If people mail in their votes, robocalls to black communities on election day, telling voters to relax, the Democrat has already won, won’t work.

If people mail in their votes, calling out the “Militia” to intimidate voters won’t work.

If people mail in their votes, a “random” road block near a black neighborhood on election day won’t work.

If people mail in their votes, closing down the polling places in predominantly black neighborhoods, and leaving the only polling place miles from the populace, without any public transportation, won’t work.
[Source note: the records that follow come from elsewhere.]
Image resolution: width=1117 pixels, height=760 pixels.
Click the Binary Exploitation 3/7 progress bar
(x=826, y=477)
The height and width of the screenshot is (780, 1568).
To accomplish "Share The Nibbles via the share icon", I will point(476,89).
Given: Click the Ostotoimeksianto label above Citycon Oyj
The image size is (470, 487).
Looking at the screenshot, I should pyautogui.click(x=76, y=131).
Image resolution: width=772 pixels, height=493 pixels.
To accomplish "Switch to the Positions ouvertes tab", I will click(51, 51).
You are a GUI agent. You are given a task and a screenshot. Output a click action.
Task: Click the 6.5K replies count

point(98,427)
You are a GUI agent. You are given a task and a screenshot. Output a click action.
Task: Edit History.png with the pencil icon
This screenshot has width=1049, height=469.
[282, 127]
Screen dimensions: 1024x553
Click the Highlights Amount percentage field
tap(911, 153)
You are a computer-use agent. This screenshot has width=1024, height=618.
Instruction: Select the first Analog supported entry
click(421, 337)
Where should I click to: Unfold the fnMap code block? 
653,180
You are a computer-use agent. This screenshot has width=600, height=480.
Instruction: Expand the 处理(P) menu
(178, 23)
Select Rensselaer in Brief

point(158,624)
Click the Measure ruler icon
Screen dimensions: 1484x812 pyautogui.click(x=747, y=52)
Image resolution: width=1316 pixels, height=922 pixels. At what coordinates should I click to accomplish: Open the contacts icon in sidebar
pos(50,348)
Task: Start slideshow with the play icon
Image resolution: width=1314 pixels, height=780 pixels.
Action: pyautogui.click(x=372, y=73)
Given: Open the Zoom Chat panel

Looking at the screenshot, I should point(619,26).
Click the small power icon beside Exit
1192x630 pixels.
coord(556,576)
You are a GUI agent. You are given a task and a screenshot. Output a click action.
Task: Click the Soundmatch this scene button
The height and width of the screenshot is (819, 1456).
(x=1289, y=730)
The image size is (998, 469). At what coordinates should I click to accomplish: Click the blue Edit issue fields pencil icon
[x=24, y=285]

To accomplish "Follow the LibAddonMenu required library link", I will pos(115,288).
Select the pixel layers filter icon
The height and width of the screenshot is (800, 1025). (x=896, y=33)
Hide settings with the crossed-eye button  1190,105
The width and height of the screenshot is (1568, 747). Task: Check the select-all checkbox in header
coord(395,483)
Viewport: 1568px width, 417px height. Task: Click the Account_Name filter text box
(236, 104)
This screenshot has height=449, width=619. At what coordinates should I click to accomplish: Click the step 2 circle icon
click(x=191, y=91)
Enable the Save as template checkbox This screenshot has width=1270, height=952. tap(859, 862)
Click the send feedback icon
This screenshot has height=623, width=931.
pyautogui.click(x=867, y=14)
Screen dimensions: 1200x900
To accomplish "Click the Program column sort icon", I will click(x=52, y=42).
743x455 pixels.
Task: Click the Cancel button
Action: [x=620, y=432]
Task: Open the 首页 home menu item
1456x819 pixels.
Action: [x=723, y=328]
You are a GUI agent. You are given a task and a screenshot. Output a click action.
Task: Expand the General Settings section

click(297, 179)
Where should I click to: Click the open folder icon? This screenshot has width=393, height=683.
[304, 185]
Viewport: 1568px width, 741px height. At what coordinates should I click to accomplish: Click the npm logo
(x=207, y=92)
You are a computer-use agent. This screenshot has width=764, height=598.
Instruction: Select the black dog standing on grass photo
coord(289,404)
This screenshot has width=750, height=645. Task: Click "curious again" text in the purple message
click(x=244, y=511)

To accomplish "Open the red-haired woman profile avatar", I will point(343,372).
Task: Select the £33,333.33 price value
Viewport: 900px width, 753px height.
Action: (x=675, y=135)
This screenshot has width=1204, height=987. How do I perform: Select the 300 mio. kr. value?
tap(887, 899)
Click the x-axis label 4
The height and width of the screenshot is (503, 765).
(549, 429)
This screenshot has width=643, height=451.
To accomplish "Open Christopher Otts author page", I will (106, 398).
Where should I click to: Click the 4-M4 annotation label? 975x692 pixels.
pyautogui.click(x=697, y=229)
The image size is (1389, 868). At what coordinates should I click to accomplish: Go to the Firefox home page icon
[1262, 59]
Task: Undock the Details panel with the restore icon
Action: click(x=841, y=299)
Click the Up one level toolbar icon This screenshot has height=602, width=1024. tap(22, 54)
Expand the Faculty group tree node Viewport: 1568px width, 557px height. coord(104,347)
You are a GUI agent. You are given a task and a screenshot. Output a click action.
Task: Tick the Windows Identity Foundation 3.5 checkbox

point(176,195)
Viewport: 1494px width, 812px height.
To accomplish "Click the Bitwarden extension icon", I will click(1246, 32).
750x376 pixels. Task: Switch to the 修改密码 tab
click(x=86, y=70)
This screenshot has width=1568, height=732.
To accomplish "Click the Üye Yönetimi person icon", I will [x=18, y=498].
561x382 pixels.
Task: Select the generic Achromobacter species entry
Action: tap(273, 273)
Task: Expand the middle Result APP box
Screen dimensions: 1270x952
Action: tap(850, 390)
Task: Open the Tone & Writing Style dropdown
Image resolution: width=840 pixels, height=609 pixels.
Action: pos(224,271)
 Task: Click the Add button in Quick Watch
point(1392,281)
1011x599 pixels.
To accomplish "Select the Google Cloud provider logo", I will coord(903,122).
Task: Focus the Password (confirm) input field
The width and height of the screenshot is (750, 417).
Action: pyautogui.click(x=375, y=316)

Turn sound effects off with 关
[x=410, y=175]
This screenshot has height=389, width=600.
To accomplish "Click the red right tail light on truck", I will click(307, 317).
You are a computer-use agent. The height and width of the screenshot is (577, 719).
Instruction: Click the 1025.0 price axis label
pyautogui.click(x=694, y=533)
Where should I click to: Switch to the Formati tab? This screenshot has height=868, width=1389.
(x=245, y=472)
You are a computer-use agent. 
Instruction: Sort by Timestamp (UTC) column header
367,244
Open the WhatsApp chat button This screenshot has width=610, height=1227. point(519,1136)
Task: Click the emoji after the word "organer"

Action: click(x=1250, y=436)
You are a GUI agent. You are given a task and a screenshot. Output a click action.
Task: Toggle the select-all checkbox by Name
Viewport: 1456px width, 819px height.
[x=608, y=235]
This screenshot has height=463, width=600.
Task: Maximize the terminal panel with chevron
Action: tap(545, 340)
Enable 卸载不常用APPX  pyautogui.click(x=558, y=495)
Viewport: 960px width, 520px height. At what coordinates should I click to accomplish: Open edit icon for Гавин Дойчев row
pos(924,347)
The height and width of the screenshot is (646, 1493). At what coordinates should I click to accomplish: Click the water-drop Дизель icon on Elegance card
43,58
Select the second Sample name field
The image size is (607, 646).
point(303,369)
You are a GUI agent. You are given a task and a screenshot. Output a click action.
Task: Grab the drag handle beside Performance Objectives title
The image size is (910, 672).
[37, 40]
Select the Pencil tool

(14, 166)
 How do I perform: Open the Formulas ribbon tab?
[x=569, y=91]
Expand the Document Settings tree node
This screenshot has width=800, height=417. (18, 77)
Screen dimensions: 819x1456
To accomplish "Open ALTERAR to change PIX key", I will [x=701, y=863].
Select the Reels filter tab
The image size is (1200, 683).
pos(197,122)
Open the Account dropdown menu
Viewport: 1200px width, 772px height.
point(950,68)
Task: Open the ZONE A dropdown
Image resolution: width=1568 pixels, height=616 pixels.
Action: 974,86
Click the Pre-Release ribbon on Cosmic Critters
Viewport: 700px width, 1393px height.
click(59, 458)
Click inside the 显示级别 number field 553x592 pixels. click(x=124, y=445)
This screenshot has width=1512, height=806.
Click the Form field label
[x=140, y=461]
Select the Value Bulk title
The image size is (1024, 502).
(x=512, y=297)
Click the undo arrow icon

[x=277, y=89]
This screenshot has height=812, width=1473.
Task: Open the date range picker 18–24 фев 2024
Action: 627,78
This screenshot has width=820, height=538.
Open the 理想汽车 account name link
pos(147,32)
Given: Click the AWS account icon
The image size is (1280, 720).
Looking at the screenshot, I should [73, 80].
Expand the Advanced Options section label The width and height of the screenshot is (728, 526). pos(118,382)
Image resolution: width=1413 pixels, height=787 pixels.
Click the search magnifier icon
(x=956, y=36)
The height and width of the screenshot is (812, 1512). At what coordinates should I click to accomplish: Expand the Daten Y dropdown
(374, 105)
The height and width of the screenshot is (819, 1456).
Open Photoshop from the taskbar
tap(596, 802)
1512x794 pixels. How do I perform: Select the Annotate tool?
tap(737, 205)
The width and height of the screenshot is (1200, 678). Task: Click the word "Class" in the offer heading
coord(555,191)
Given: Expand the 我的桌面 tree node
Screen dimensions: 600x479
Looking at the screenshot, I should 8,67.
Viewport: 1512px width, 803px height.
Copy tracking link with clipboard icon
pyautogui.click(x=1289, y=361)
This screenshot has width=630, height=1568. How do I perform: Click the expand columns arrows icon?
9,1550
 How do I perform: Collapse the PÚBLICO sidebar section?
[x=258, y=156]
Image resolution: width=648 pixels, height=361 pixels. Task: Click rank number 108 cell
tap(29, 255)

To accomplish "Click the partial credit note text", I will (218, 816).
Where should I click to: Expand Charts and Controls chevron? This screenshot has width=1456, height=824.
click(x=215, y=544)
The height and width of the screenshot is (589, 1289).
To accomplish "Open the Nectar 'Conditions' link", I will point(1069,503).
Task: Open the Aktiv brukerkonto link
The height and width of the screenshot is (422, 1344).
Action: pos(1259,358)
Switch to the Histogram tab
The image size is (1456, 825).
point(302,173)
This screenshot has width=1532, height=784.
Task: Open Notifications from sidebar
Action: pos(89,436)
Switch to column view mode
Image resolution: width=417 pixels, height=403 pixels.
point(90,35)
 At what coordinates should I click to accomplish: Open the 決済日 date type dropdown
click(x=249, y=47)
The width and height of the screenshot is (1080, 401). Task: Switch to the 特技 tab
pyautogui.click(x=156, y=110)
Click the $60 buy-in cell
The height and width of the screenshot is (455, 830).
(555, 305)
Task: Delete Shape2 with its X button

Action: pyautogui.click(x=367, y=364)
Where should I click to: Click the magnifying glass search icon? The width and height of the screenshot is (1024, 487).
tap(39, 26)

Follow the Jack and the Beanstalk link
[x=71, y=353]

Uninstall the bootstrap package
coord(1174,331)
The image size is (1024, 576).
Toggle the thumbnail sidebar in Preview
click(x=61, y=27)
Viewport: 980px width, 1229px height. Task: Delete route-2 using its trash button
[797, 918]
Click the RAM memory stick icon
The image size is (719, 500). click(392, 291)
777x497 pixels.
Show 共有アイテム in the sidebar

As David argues–pretty persuasively– this isn’t about managing expectations, or creating an argument about errors in the vote in the event of a close Trump loss. This is about Republicans not being able to use their usual tactics– their time-honored strategies to suppress minority turnout on election day–to eke out a win. (The links will take you to recent examples of those tactics.)

GOP opposition is about the fact that vote-by-mail would eliminate most of the cheating we actually see every election.

As one of my sons pointed out in a comment, an additional problem Republicans have with voting by mail is that it returns the system to good old-fashioned paper. Voting by mail, with paper ballots, eliminates concerns about computer hacking and (with many of the newer voting machines) the lack of paper backup.

With “vote by mail” there is a paper trail that can be checked for accuracy in the event of a dispute or recount.

Ironically, it turns our that the arguments about vote by mail actually are arguments about voter fraud– just not in the way Republicans are framing it.  Vote by mail is a way of preventing fraud–preventing games the GOP has perfected and played for years–preventing voter suppression tactics that are every bit as fraudulent as casting an unauthorized or impermissible ballot. When we talk about rigging an election, these are the methods that have been used for years to do the rigging.

Ultimately, vote by mail isn’t just about preventing the spread of disease, or about accommodating the schedules of working folks, or even about facilitating the casting of more thoughtful and considered ballots, although it will do all of those things. It’s about keeping elections honest.

I just didn’t see it before.

No wonder the Trumpublicans oppose it.